THE REQUEST -
Reproduce every line of the records below with no changes.

## START SOURCE MATERIAL

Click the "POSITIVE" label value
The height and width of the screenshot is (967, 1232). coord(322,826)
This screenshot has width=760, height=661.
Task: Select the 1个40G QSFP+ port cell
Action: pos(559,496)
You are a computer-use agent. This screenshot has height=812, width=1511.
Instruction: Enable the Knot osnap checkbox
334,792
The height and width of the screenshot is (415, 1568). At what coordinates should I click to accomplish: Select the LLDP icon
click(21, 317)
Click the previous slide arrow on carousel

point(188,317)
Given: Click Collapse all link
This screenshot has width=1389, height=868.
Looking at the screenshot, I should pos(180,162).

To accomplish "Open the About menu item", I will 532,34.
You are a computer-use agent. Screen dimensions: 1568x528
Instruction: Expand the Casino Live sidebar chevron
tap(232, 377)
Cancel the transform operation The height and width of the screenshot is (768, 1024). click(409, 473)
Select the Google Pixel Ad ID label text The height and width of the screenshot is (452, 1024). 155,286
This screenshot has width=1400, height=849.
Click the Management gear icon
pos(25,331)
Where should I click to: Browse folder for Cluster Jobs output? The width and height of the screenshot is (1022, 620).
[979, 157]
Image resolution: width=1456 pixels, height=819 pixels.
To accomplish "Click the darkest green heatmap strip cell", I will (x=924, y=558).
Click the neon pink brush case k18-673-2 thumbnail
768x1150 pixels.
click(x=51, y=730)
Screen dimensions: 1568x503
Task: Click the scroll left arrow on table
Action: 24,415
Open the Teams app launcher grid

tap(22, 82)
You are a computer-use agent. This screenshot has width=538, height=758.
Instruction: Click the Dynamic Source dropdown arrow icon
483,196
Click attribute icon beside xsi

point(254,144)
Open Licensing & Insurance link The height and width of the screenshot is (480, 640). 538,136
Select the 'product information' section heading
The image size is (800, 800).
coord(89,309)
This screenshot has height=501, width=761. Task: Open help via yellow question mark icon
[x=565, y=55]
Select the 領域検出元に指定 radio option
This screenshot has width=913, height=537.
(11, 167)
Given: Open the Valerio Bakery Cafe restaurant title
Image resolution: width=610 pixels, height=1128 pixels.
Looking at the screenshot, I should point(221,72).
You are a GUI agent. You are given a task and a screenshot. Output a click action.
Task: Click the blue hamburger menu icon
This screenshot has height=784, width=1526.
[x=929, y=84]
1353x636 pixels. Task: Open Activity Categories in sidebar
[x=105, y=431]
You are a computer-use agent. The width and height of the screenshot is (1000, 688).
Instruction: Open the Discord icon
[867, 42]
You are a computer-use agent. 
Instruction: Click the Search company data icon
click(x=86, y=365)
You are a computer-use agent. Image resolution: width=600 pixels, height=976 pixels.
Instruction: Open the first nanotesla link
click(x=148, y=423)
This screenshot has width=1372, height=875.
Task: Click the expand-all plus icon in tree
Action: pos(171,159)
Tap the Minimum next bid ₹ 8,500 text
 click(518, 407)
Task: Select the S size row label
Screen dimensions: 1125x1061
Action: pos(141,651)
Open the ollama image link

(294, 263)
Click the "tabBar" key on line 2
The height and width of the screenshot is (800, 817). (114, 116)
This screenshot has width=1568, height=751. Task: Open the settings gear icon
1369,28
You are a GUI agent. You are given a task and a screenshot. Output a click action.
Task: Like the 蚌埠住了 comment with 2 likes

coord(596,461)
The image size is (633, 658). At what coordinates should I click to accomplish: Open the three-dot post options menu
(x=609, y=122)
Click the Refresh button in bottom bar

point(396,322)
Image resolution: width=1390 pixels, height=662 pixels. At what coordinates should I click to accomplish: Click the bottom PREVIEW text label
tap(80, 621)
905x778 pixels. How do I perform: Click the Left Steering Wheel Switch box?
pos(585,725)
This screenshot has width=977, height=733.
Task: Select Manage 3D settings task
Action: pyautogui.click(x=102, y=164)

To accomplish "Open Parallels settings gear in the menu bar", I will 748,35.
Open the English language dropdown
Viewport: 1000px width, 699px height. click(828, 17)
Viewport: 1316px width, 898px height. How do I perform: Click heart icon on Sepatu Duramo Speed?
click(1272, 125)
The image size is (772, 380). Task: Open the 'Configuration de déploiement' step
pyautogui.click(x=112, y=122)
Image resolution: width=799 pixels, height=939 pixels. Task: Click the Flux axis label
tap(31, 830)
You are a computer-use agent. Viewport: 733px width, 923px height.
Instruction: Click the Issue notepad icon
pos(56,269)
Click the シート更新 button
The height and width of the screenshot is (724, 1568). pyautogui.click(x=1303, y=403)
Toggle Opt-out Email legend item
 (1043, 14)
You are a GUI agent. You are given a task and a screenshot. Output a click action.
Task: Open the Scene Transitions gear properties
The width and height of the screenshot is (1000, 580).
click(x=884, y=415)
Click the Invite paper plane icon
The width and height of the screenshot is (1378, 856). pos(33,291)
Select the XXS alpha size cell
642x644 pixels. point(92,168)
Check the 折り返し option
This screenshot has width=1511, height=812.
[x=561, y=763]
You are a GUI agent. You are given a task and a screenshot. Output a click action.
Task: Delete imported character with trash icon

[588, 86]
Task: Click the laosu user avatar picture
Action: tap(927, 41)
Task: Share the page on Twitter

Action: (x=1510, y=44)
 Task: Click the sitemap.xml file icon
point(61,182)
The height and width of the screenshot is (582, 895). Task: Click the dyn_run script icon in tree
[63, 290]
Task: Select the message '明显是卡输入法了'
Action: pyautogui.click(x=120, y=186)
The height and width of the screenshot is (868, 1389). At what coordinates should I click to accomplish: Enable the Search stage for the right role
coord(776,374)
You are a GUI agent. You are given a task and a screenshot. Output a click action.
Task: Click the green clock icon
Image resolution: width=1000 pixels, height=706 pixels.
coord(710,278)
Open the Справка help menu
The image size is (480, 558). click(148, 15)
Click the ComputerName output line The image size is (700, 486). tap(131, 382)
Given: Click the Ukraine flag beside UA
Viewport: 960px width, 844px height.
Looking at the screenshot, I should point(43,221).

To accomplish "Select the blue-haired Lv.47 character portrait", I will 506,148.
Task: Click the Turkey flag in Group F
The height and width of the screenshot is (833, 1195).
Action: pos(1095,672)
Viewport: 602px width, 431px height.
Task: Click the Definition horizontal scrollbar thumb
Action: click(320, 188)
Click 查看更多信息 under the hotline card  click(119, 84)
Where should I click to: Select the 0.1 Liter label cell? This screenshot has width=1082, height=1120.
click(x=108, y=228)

## END SOURCE MATERIAL

RESPONSE -
Click the "POSITIVE" label value
The height and width of the screenshot is (967, 1232). coord(322,826)
This screenshot has width=760, height=661.
Task: Select the 1个40G QSFP+ port cell
Action: pos(559,496)
You are a computer-use agent. This screenshot has height=812, width=1511.
Instruction: Enable the Knot osnap checkbox
334,792
The height and width of the screenshot is (415, 1568). At what coordinates should I click to accomplish: Select the LLDP icon
click(21, 317)
Click the previous slide arrow on carousel

point(188,317)
Given: Click Collapse all link
This screenshot has width=1389, height=868.
Looking at the screenshot, I should pos(180,162).

To accomplish "Open the About menu item", I will 532,34.
You are a computer-use agent. Screen dimensions: 1568x528
Instruction: Expand the Casino Live sidebar chevron
tap(232, 377)
Cancel the transform operation The height and width of the screenshot is (768, 1024). click(409, 473)
Select the Google Pixel Ad ID label text The height and width of the screenshot is (452, 1024). 155,286
This screenshot has width=1400, height=849.
Click the Management gear icon
pos(25,331)
Where should I click to: Browse folder for Cluster Jobs output? The width and height of the screenshot is (1022, 620).
[979, 157]
Image resolution: width=1456 pixels, height=819 pixels.
To accomplish "Click the darkest green heatmap strip cell", I will (x=924, y=558).
Click the neon pink brush case k18-673-2 thumbnail
768x1150 pixels.
click(x=51, y=730)
Screen dimensions: 1568x503
Task: Click the scroll left arrow on table
Action: 24,415
Open the Teams app launcher grid

tap(22, 82)
You are a computer-use agent. This screenshot has width=538, height=758.
Instruction: Click the Dynamic Source dropdown arrow icon
483,196
Click attribute icon beside xsi

point(254,144)
Open Licensing & Insurance link The height and width of the screenshot is (480, 640). 538,136
Select the 'product information' section heading
The image size is (800, 800).
coord(89,309)
This screenshot has height=501, width=761. Task: Open help via yellow question mark icon
[x=565, y=55]
Select the 領域検出元に指定 radio option
This screenshot has width=913, height=537.
(11, 167)
Given: Open the Valerio Bakery Cafe restaurant title
Image resolution: width=610 pixels, height=1128 pixels.
Looking at the screenshot, I should point(221,72).
You are a GUI agent. You are given a task and a screenshot. Output a click action.
Task: Click the blue hamburger menu icon
This screenshot has height=784, width=1526.
[x=929, y=84]
1353x636 pixels. Task: Open Activity Categories in sidebar
[x=105, y=431]
You are a computer-use agent. The width and height of the screenshot is (1000, 688).
Instruction: Open the Discord icon
[867, 42]
You are a computer-use agent. 
Instruction: Click the Search company data icon
click(x=86, y=365)
You are a computer-use agent. Image resolution: width=600 pixels, height=976 pixels.
Instruction: Open the first nanotesla link
click(x=148, y=423)
This screenshot has width=1372, height=875.
Task: Click the expand-all plus icon in tree
Action: pos(171,159)
Tap the Minimum next bid ₹ 8,500 text
 click(518, 407)
Task: Select the S size row label
Screen dimensions: 1125x1061
Action: pos(141,651)
Open the ollama image link

(294, 263)
Click the "tabBar" key on line 2
The height and width of the screenshot is (800, 817). (114, 116)
This screenshot has width=1568, height=751. Task: Open the settings gear icon
1369,28
You are a GUI agent. You are given a task and a screenshot. Output a click action.
Task: Like the 蚌埠住了 comment with 2 likes

coord(596,461)
The image size is (633, 658). At what coordinates should I click to accomplish: Open the three-dot post options menu
(x=609, y=122)
Click the Refresh button in bottom bar

point(396,322)
Image resolution: width=1390 pixels, height=662 pixels. At what coordinates should I click to accomplish: Click the bottom PREVIEW text label
tap(80, 621)
905x778 pixels. How do I perform: Click the Left Steering Wheel Switch box?
pos(585,725)
This screenshot has width=977, height=733.
Task: Select Manage 3D settings task
Action: pyautogui.click(x=102, y=164)

To accomplish "Open Parallels settings gear in the menu bar", I will 748,35.
Open the English language dropdown
Viewport: 1000px width, 699px height. click(828, 17)
Viewport: 1316px width, 898px height. How do I perform: Click heart icon on Sepatu Duramo Speed?
click(1272, 125)
The image size is (772, 380). Task: Open the 'Configuration de déploiement' step
pyautogui.click(x=112, y=122)
Image resolution: width=799 pixels, height=939 pixels. Task: Click the Flux axis label
tap(31, 830)
You are a computer-use agent. Viewport: 733px width, 923px height.
Instruction: Click the Issue notepad icon
pos(56,269)
Click the シート更新 button
The height and width of the screenshot is (724, 1568). pyautogui.click(x=1303, y=403)
Toggle Opt-out Email legend item
 (1043, 14)
You are a GUI agent. You are given a task and a screenshot. Output a click action.
Task: Open the Scene Transitions gear properties
The width and height of the screenshot is (1000, 580).
click(x=884, y=415)
Click the Invite paper plane icon
The width and height of the screenshot is (1378, 856). pos(33,291)
Select the XXS alpha size cell
642x644 pixels. point(92,168)
Check the 折り返し option
This screenshot has width=1511, height=812.
[x=561, y=763]
You are a GUI agent. You are given a task and a screenshot. Output a click action.
Task: Delete imported character with trash icon

[588, 86]
Task: Click the laosu user avatar picture
Action: tap(927, 41)
Task: Share the page on Twitter

Action: (x=1510, y=44)
 Task: Click the sitemap.xml file icon
point(61,182)
The height and width of the screenshot is (582, 895). Task: Click the dyn_run script icon in tree
[63, 290]
Task: Select the message '明显是卡输入法了'
Action: pyautogui.click(x=120, y=186)
The height and width of the screenshot is (868, 1389). At what coordinates should I click to accomplish: Enable the Search stage for the right role
coord(776,374)
You are a GUI agent. You are given a task and a screenshot. Output a click action.
Task: Click the green clock icon
Image resolution: width=1000 pixels, height=706 pixels.
coord(710,278)
Open the Справка help menu
The image size is (480, 558). click(148, 15)
Click the ComputerName output line The image size is (700, 486). tap(131, 382)
Given: Click the Ukraine flag beside UA
Viewport: 960px width, 844px height.
Looking at the screenshot, I should point(43,221).

To accomplish "Select the blue-haired Lv.47 character portrait", I will 506,148.
Task: Click the Turkey flag in Group F
The height and width of the screenshot is (833, 1195).
Action: pos(1095,672)
Viewport: 602px width, 431px height.
Task: Click the Definition horizontal scrollbar thumb
Action: click(320, 188)
Click 查看更多信息 under the hotline card  click(119, 84)
Where should I click to: Select the 0.1 Liter label cell? This screenshot has width=1082, height=1120.
click(x=108, y=228)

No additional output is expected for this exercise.